▶ _Exercise goal_
Please print, word for word, every line from the one that contains "Where should I click to: Select" through the last line of the records, and nothing else.

(Stored records)
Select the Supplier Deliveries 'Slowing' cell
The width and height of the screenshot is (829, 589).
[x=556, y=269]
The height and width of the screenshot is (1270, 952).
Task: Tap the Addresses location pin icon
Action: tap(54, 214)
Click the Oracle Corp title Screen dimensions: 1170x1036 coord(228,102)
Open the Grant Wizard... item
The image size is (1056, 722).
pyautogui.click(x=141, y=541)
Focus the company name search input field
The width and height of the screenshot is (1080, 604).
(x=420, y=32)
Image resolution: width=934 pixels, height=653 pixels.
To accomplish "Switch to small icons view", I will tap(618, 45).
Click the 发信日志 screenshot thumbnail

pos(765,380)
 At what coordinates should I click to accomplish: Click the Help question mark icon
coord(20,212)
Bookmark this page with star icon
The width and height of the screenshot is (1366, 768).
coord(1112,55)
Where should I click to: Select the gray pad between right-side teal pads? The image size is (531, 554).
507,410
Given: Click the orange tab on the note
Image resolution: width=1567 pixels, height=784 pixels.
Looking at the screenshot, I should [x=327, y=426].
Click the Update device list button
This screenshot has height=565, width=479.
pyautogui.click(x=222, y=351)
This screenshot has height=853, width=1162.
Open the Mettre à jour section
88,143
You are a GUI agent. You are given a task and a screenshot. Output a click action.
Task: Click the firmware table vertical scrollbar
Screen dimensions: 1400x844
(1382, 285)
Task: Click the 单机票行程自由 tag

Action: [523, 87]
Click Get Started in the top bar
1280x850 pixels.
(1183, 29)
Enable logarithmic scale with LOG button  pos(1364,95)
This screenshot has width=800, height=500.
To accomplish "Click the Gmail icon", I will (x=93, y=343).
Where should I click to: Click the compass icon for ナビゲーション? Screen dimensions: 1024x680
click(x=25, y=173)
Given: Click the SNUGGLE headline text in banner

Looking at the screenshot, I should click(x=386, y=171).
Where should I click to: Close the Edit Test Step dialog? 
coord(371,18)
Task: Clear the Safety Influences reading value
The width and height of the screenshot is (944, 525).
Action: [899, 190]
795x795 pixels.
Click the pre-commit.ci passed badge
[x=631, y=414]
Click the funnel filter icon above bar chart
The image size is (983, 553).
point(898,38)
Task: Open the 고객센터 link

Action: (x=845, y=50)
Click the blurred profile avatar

▶ _Written answer_
Where should I click to: Select the gray pad between right-side teal pads? The image size is (531, 554).
507,410
Given: Click the orange tab on the note
Image resolution: width=1567 pixels, height=784 pixels.
Looking at the screenshot, I should [x=327, y=426].
Click the Update device list button
This screenshot has height=565, width=479.
pyautogui.click(x=222, y=351)
This screenshot has height=853, width=1162.
Open the Mettre à jour section
88,143
You are a GUI agent. You are given a task and a screenshot. Output a click action.
Task: Click the firmware table vertical scrollbar
Screen dimensions: 1400x844
(1382, 285)
Task: Click the 单机票行程自由 tag

Action: [523, 87]
Click Get Started in the top bar
1280x850 pixels.
(1183, 29)
Enable logarithmic scale with LOG button  pos(1364,95)
This screenshot has width=800, height=500.
To accomplish "Click the Gmail icon", I will (x=93, y=343).
Where should I click to: Click the compass icon for ナビゲーション? Screen dimensions: 1024x680
click(x=25, y=173)
Given: Click the SNUGGLE headline text in banner

Looking at the screenshot, I should click(x=386, y=171).
Where should I click to: Close the Edit Test Step dialog? 
coord(371,18)
Task: Clear the Safety Influences reading value
The width and height of the screenshot is (944, 525).
Action: [899, 190]
795x795 pixels.
Click the pre-commit.ci passed badge
[x=631, y=414]
Click the funnel filter icon above bar chart
The image size is (983, 553).
point(898,38)
Task: Open the 고객센터 link

Action: (x=845, y=50)
Click the blurred profile avatar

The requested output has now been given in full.